Chairman of the Committee on Agriculture
- In office March 4, 1911 – March 3, 1913
- Preceded by: Charles F. Scott
- Succeeded by: Asbury F. Lever

Personal details
- Born: June 12, 1840 Sussex County, Virginia, U.S.
- Died: November 21, 1924 (aged 84) Richmond, Virginia, U.S.
- Resting place: Hollywood Cemetery, Richmond, Virginia
- Party: Democratic
- Profession: farmer, businessman, politician

Military service
- Allegiance: Confederate States of America
- Branch/service: Confederate Army
- Unit: Company D, 3rd Virginia Cavalry
- Battles/wars: American Civil War

= John Lamb (Virginia politician) =

American politician (1840–1924)

John Lamb (June 12, 1840 – November 21, 1924) was a Virginia farmer, Confederate officer, businessman and politician who served 16 years in the United States House of Representatives.

==Early and family life==
Born in Sussex County, Virginia, to the former Ann Christian (1820–1876), and her Whig farmer, schoolteacher and surveyor husband, Lycurgus Lamb (1814–1855), John Lamb would have several sisters (three who married after the conflict), as well as a younger brother, James Christian Lamb (1853–1903; who became a lawyer and chancery judge in Richmond). He was descended from the bishop Robert Lamb. His father was a firstborn son and named this boy, his firstborn son, for his own father, but died before any of his children reached adulthood. The Lamb family had owned the "Rural Shades" plantation in Charles City County for 200 years, and by this boy's lifetime, had long used enslaved labor there. In the 1850 census, Lycurgus Lamb owned 15 enslaved people in Charles City County (ten taxable as more than 10 years old). A decade later, when John was still under legal age, his mother Anne E. Lamb owned 14 enslaved people in Charles City County.

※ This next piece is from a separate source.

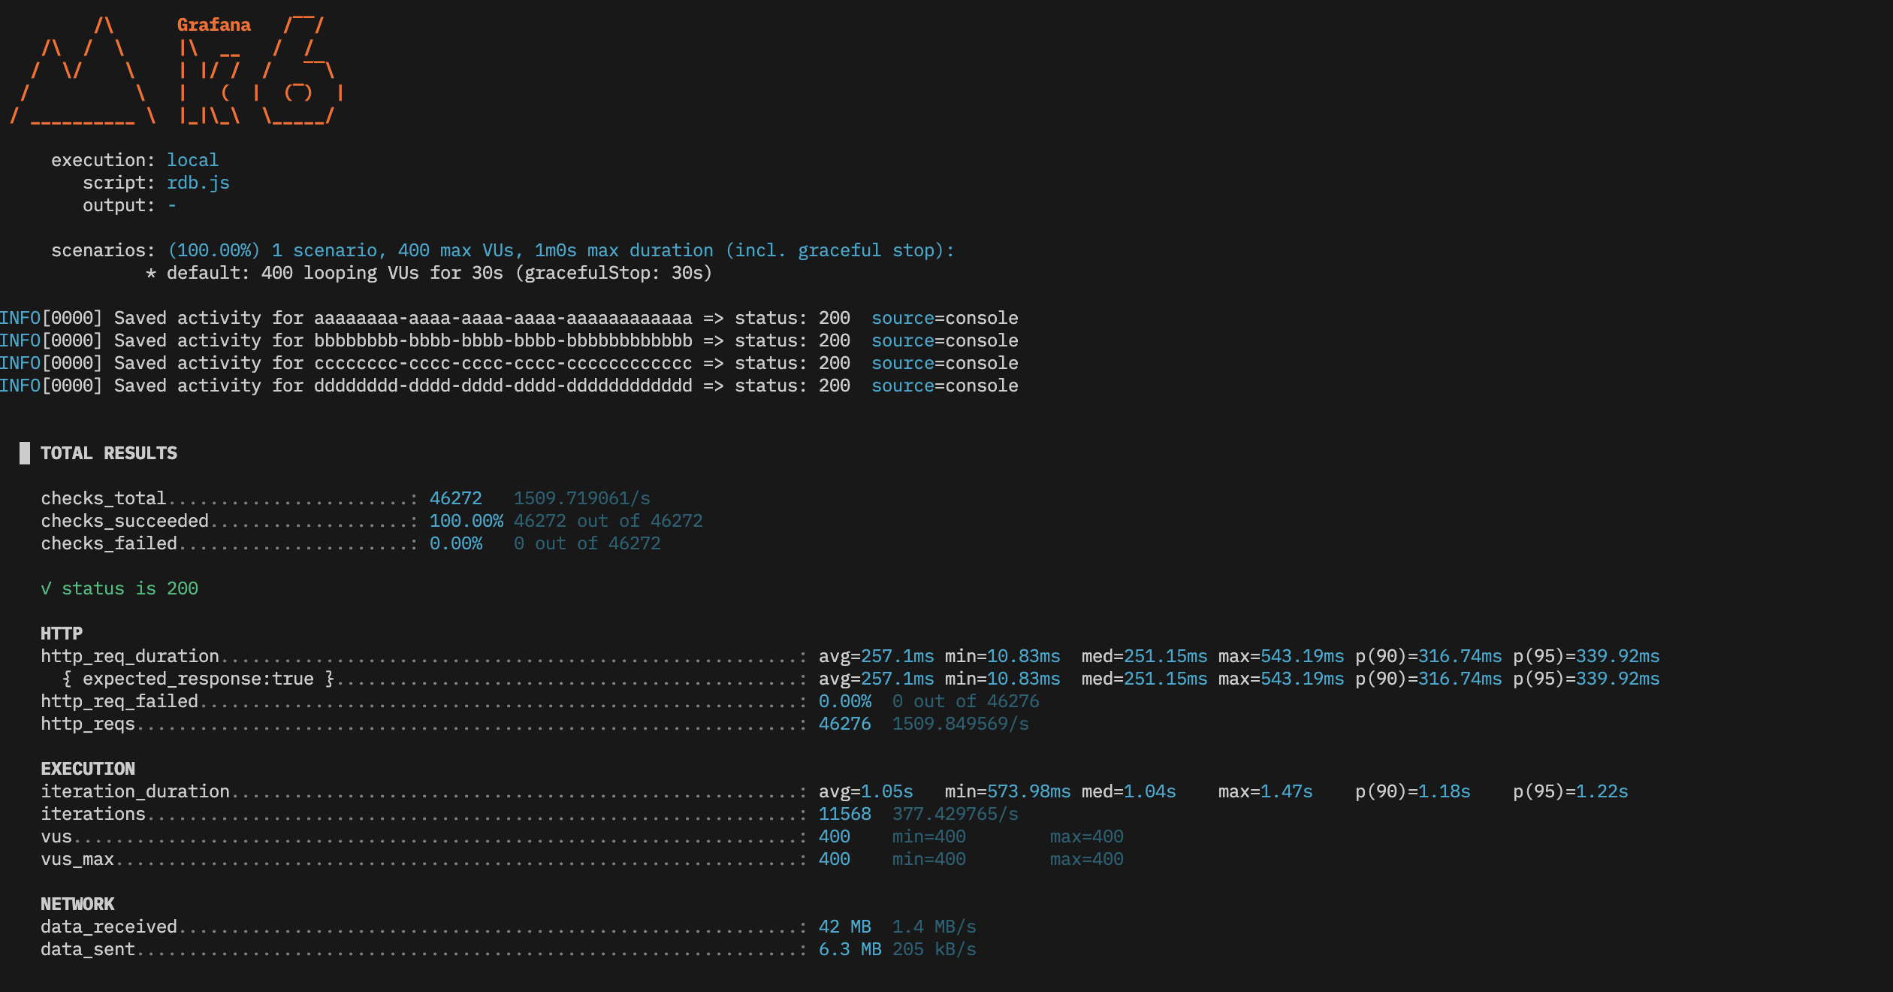The height and width of the screenshot is (992, 1893).
Task: Click the data_sent 6.3 MB value
Action: (x=850, y=949)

His mother's family could also trace their descent from colonial-era immigrants, and his maternal great grandfather, Lt. Joseph Christian has served in the American Revolutionary War. His maternal grandfather James Hendricks Christian (1794–1873) owned 26 slaves in Charles City County in 1850. Because his father was his initial teacher before establishment of public schools in Virginia, John Lamb's formal education paused after his father's death, though he studied civil engineering in his spare time, particularly after the American Civil War described below.

==Confederate States Army officer==
As the Civil War began and Virginia seceded from the Union, John Lamb on May 18, 1861 enlisted as a private in Company D, Third Virginia Cavalry, probably alongside his cousin Edmund Turner Christian (1839–1909). His cousin James A. Lamb had joined that company on May 9, 1861. Their unit joined the Confederate States Army and was assigned duty in western Virginia (some of whose counties had voted to secede from Virginia's secession and remain in the Union). John Lamb was captured on September 29, 1861 near Charleston (in what would become the state of West Virginia) and exchanged for a Union soldier prisoner on October 8, 1862.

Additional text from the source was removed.